You need one credit per session and those sessions need to be at least one hour of ‘training’ or education.

Then TEDx came around and people had 18 minutes to produce some of the most amazing content any of us had ever seen! DisruptHR-like events sprung up and we got to see great content happen in 5 minutes! Many people started wondering, why the heck are we sitting here for one hour listening to people drone on endlessly when they could tell us all of this in half the time!?

There was a recent small study done around this concept. A researcher went to a conference an sat in 50 sessions. Within four minutes he made the decision was this content boring or not. Based on that he also looked at the time the speaker went over or under their time, and his data showed him that boring speakers were more likely to go over their allotted time!

“For every 70 seconds that a speaker droned on (over their allotted time), the odds that their talk had been boring doubled.” 

So, if you ever sat in a boring session and thought, “Oh my, this is so boring and it’s taking forever!” You’re right! The boring stuff does take longer!

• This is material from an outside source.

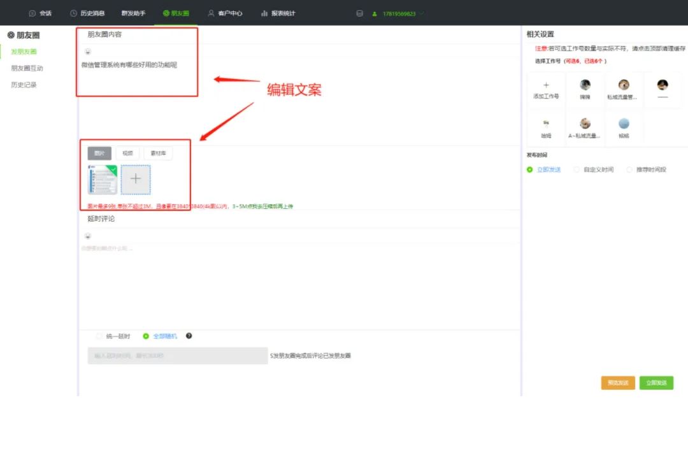
Task: Switch to the 视频 tab
Action: pos(127,153)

As a speaker, all of these changes that conferences are making and testing are really exciting. Here’s what I’ve learned over the past 12 months with some of these new content configurations that are being tested:

The shorter amount of time you have to speak, the more time it takes to prepare really great content! Seems counterintuitive, doesn’t it? Should be harder the longer you have, but it’s not. If you have a short amount of time, your talk has to be really tight and practiced. If you have a long time, as a speaker, you can wander around and come back to things.

Shorter segments of live content that are good, are much deeper and less wide. The best short range content goes really deep on one item, not surface level on many items.

The audience pays closer attention to shorter content. If you have an audience for an hour or more, they tend to come in and out. If you have them for 20 minutes, you are more likely to have them the full time, which means, they’re more likely to call you out if you try and slide some B.S. by them!

Most non-speaker, speakers, really struggle with short content. Most speakers at a conference aren’t professional speakers, they’re practitioners. They need more time, not less, because they aren’t on stage enough to practice short, tight sets of content. So, they’re more likely to fail doing short sessions.

Get ready for some exciting conferences in 2019! Conference producers are really working to change things up and keep modern attendees engaged with the content at conferences, and I personally love the challenge and the changes! If you’re building our budget for 2019 make sure you try and hit one of the conferences listed above in 2019, you’ll definitely get some amazing takeaways!